Items from a dataset:
========================

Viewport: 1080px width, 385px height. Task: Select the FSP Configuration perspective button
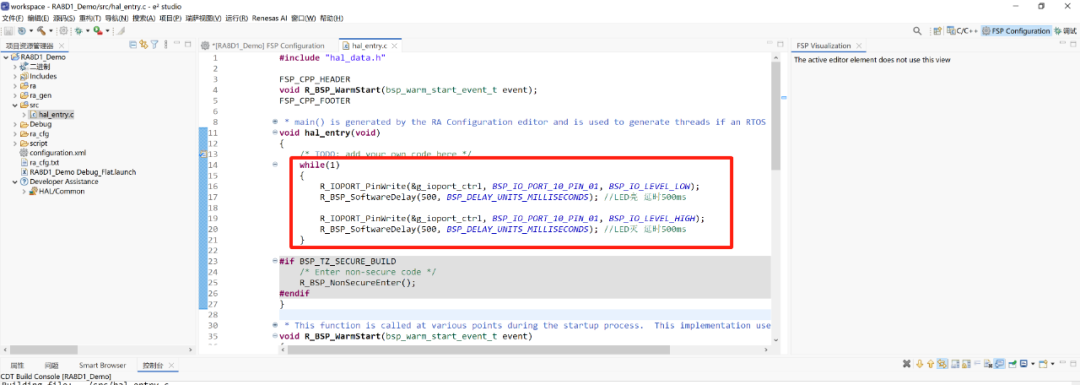1017,31
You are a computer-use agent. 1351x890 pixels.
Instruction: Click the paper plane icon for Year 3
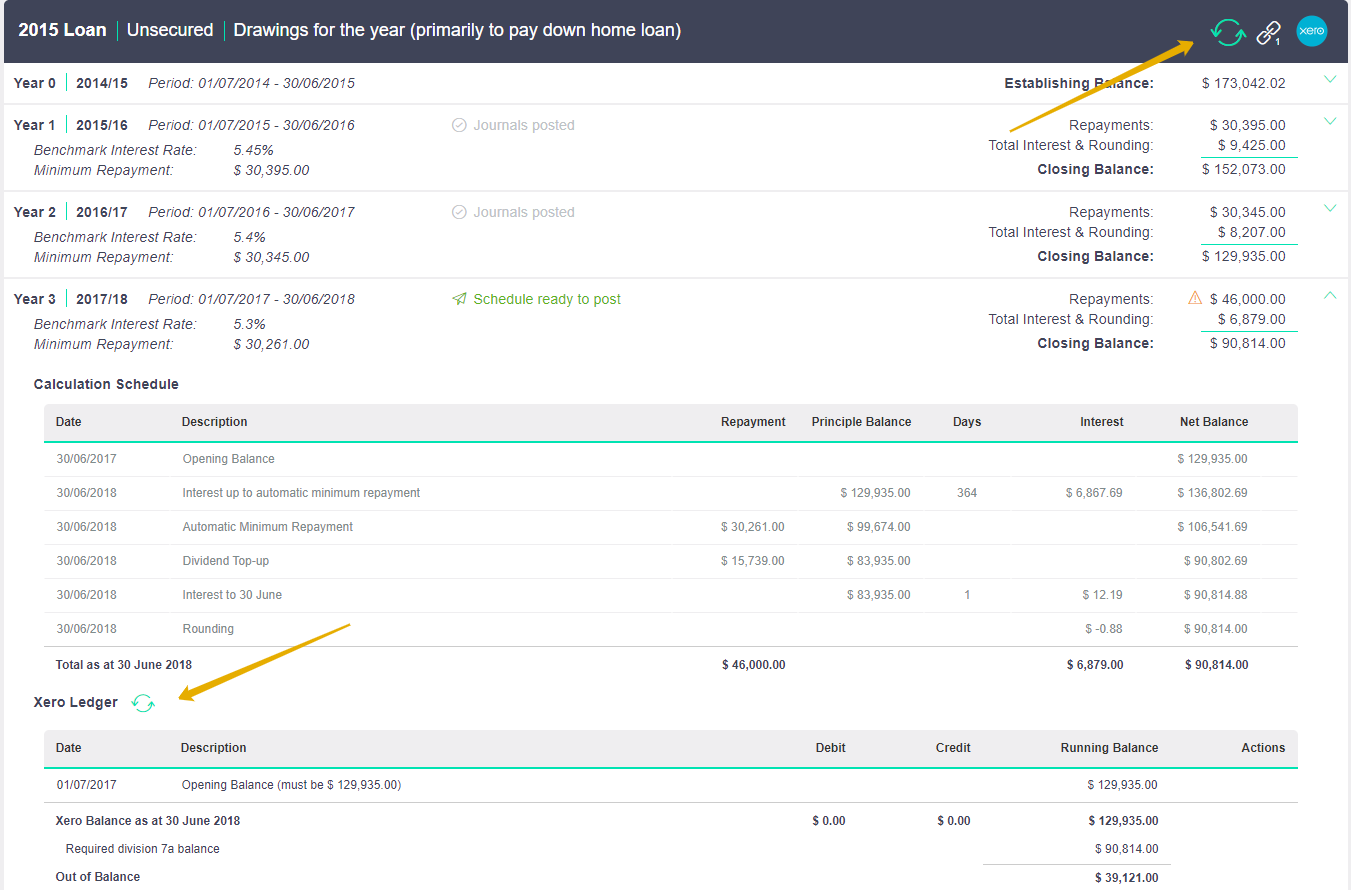459,299
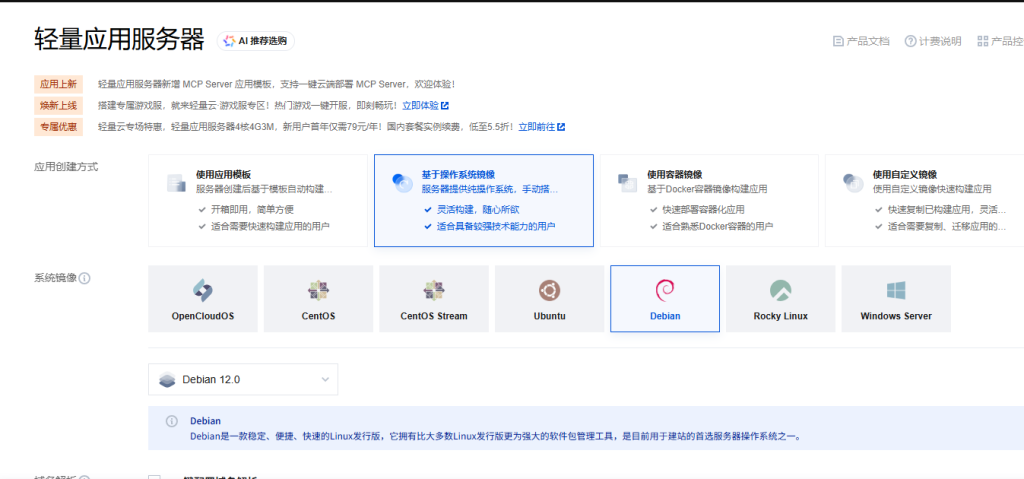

========================

Reproduce the lines above word for word, leaving out the pictures.

- **Solution to this problem**:
Viewport: 1080px width, 385px height. Task: Select the FSP Configuration perspective button
1017,31
You are a computer-use agent. 1351x890 pixels.
Instruction: Click the paper plane icon for Year 3
459,299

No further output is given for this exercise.